* _Fragmento del texto_:

============

El concepto de narrador se refiere a los modos básicos de la narración. En tercera persona todos los personajes son llamados él, ella o ellos. En primera persona el personaje que cuenta la historia se refiere a sí mismo como yo, y a los demás personajes como él, ella o ellos. La segunda persona es un modo básico del relato sólo cuando un personaje es llamado tú o usted. Si un autor omnisciente se dirige al lector como tú o usted (Recuerda que fulano estaba en tal situación al comienzo...), esto no cambia el modo básico de la narración en primera o tercera persona. Sólo cuando "tú" se convierte en personaje, en actor del drama, la novela o el cuento está en segunda persona.

En Even Cowgirls get the Blues Tom Robbins muestra ambos usos de la segunda persona:

Si puede usted abrochar su reloj pulsera a un rayo de luz su reloj seguirá caminando, pero las manecillas ya no se moverán.

Pero cuando el narrador se dirige al personaje central, Sissy Hankshaw, la narración está básicamente en segunda persona:

Tira dedo. Al comienzo tímidamente, mostrando apenas el puño, inclinándote levemente en dirección a tu soñado destino. Una ardilla corre por una rama. Le tiras dedo a la ardilla. Un arrendajo pasa volando. Tu señal va hacia abajo.

Esta narración en segunda persona tiene un efecto extraño y original: el narrador observa a Sissy, y las órdenes que le da aun así implican una relación íntima y afectiva, que nos hace más fácil introducirnos en su mente.

Tu pulgar hace la diferencia con los demás seres humanos. Empieza a sentir la presencia alrededor de tu dedo. Te sorprendería que no haya magia allí.

En este ejemplo el tú del texto se refiere a un personaje nítidamente delimitado, distinto al lector. Pero también se puede usar la segunda persona como medio de convertir al que lee en personaje, como en el cuento "Panel Game" de Robert Coover.

============

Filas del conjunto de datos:
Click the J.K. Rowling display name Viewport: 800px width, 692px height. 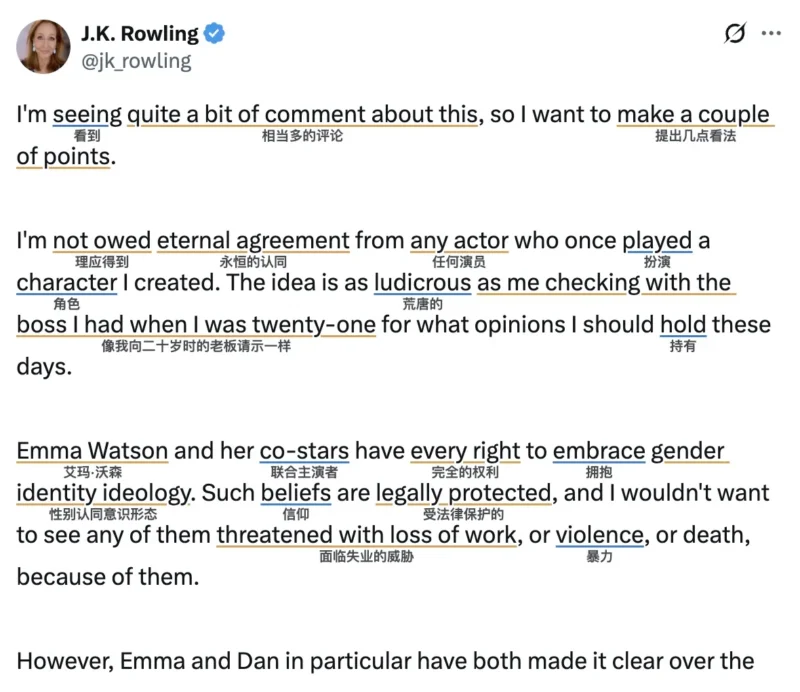tap(140, 34)
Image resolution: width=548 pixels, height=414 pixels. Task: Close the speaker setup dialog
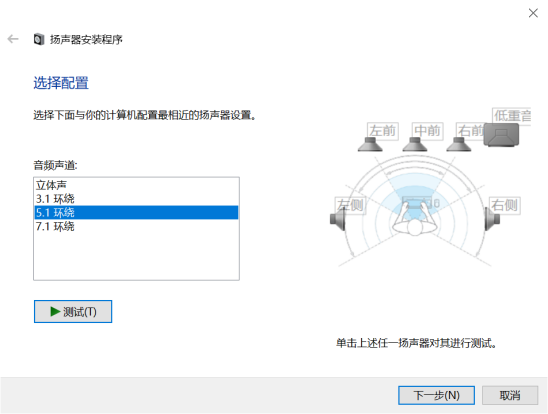click(533, 13)
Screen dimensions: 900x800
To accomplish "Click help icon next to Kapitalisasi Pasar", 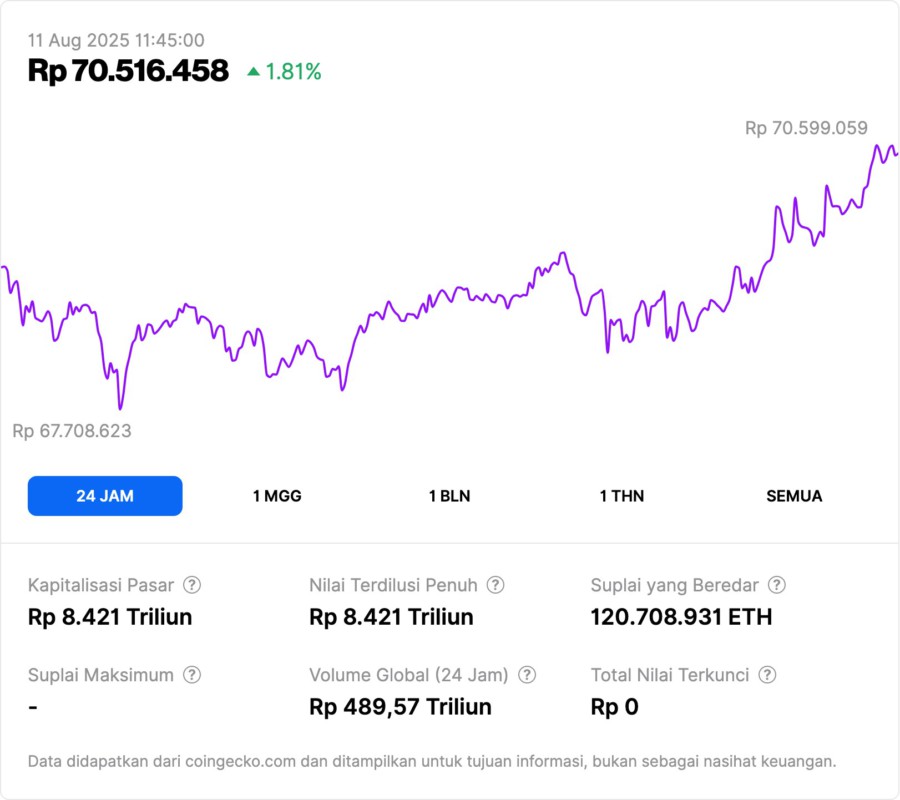I will point(192,585).
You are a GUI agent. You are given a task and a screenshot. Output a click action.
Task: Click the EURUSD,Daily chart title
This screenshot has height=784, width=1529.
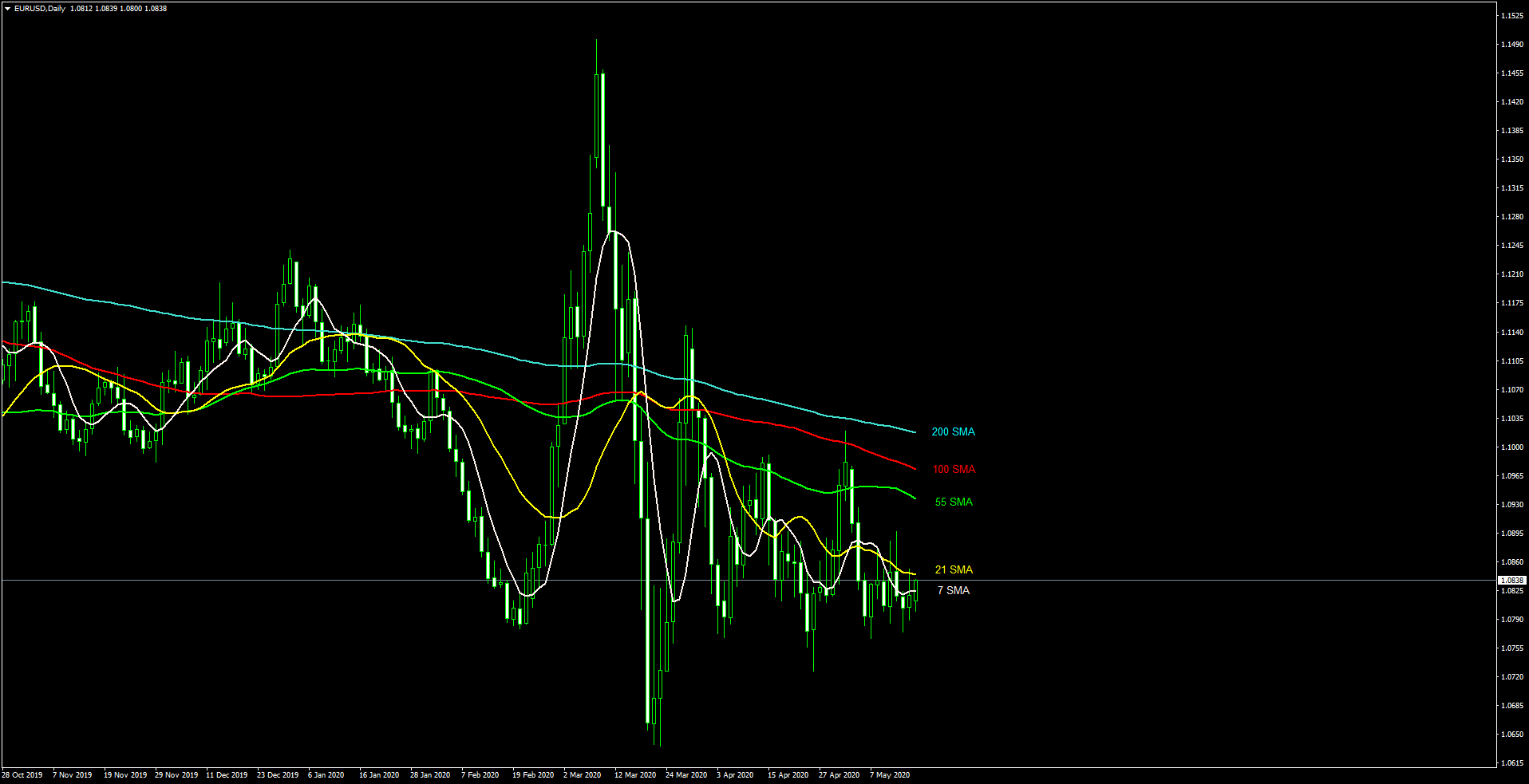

============

* _Completa lo siguiente_:
1. Enumera, por favor, los pronombres con los que, según el primer párrafo del fragmento sobre el narrador, se llama a los personajes en los modos básicos de la narración.
2. Prosigue el fragmento sobre el narrador a partir de su última oración.
Los ítems no tienen ningún papel aquí.

* _Respuestas por tarea_:
1. él, ella, ellos, yo, tú, usted

2.
Te retuerces, enviciado en Lady (que te excita) y en Norteamérica (que no, pero la bendices de todos modos); sin embargo tus contorciones serán mal interpretadas: Lady amorosa levanta sus pestañas, cierra los ojos y su respiración se acelera con la excitación... El público aúlla feliz mientras tanto. ¿Y quién puede maldecirlo? Tú resígnate a pasar la prueba en paz y saluda con una sonrisa tímida, no te muevas.

Una vez más el efecto de la segunda persona es inusual y complejo.

El autor atribuye al lector características y reacciones específicas; y así -presumiendo que uno le sigue la corriente- lo va empujando más adentro y en mayor intimidad con el relato.

Es poco probable que la segunda persona se vuelva un modo mayor en la literatura, como la primera y la tercera personas; pero precisamente por eso puede usted encontrarla interesante para la experimentación. Es sorprendente y relativamente poco ensayada aun.

Primera persona

Un relato está en primera persona cuando el que habla es un personaje. El término narrador se refiere a menudo al que narra el cuento, pero, hablando estrictamente, un cuento tiene narrador sólo cuando es contado en primera persona por uno de los personajes. Puede ser el protagonista, yo que cuento mi historia, en cuyo caso se trata de un personaje narrador central. O puede ser alguien que cuenta la historia de otro, en cuyo caso es un narrador periférico.

En cualquier forma, es importante indicar desde el comienzo qué tipo de narrador usamos, de manera que se sepa quién es el protagonista del relato. Como en el primer párrafo de La soledad del corredor de fondo, de Allan Sillitoe:

En cuanto llegué a Borstal, me destinaron a corredor de fondo de cross-country. Supongo que pensarían que tenía la complexión adecuada para ello, porque era alto y flaco para mi edad (y lo sigo siendo), pero, fuese como fuere, a mí no me contrarió nada, si debo decirles la verdad, porque en mi familia siempre le hemos dado mucha importancia al correr, especialmente al correr huyendo de la policía.

La atención se entra inmediatamente aquí sobre el yo del relato, y esperamos que ese yo sea el personaje central, cuyos deseos y decisiones llevan adelante la acción. En cambio desde las primeras líneas de La declinación y caída de Daphne Finn, de Bruce Moody, es Daphne la que adquiere vida por la atención y el detalle, mientras que el narrador se establece como observador e informante del asunto:

-¿Eres realmente tú?

Alta y melodiosa, la voz descendió hacia mí desde atrás y arriba -como parece que lo haría siempre, según parece- indistinta, igual que campanadas de otro pueblo.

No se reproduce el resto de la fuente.